Alliance for Mystical Pragmatics

Alliance for Mystical Pragmatics

Harmonizing Evolutionary Convergence

Glossary Menus

The Jonah Syndrome

Although we all have an impulse to improve ourselves, we are often held back from actualizing our unfulfilled human potential by what Abraham Maslow called the ‘Jonah Syndrome’ in 1968. As he said, “We are generally afraid to become that which we can glimpse in our most perfect moment, under the most perfect conditions, under conditions of greatest courage. We enjoy and even thrill to the godlike possibilities we see in ourselves in such peak moments. And yet we simultaneously shiver with weakness, awe, and fear before these very same possibilities.”

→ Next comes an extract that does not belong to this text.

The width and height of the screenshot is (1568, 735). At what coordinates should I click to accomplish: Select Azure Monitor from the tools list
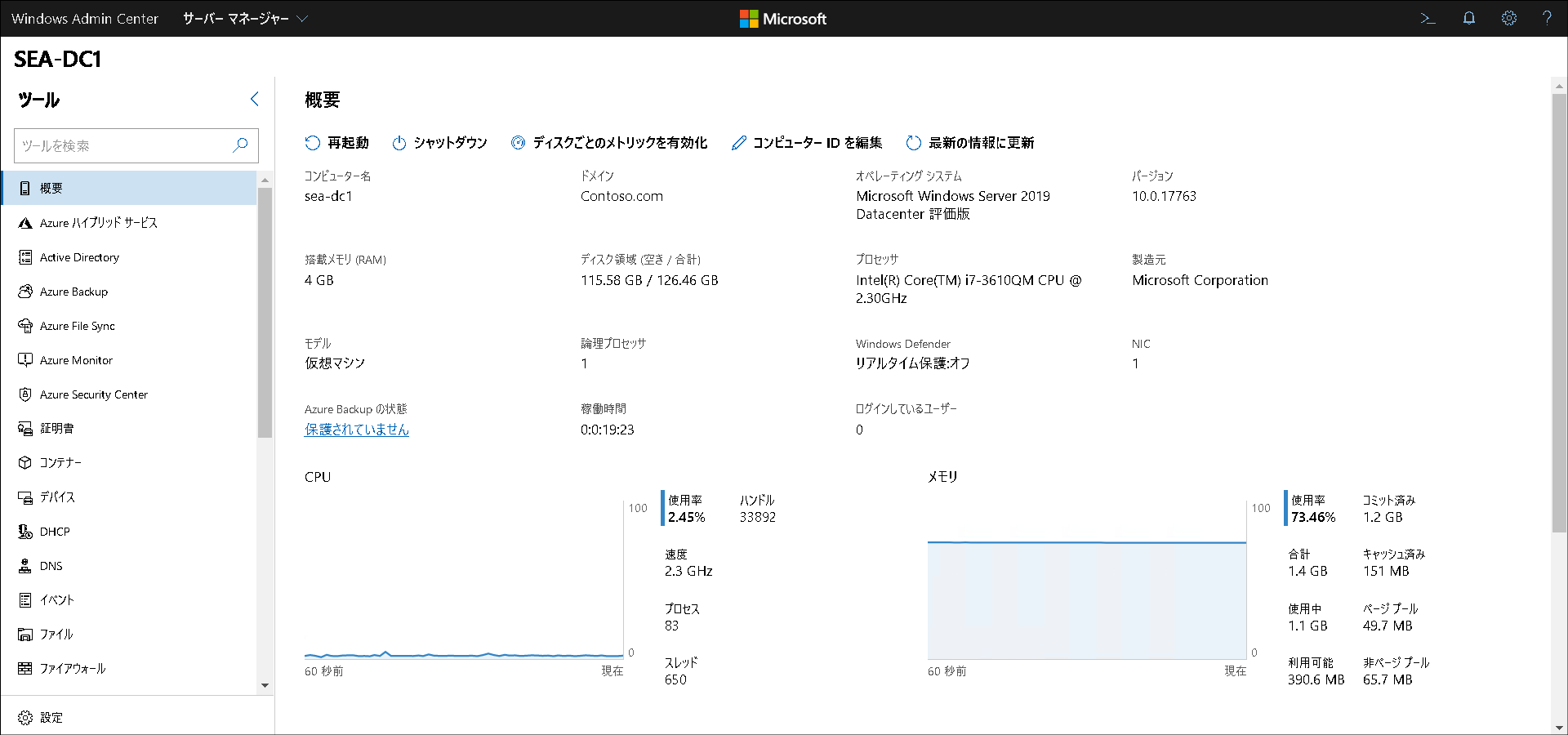tap(77, 359)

This is not a new phenomenon. Arjuna had a similar experience, recorded in the Bhagavad Gita. When Krishna showed him the Ultimate Cosmic Vision—“all the manifold forms of the universe united as one”—Arjuna said, “I rejoice in seeing you as you have never been seen before, yet I am filled with fear by this vision of you as the abode of the universe.”

This is not only an individual constraint. From the point of view of society, Maslow points out, “Not only are we ambivalent about our own highest possibilities, we are also in a perpetual … ambivalence over these same highest possibilities in other people,” which he calls ‘counter-valuing’.

At the heart of these inhibitions is the fear of letting go completely of attachment to everything in the relativistic world of form, including whatever gives us a precarious sense of security and identity in life, such as financial possessions. As spiritual seekers throughout human history have realized, we can only be free of such existential fears when we realize that they are based on illusion, the basis of any spiritual community living the Truth that sets us free.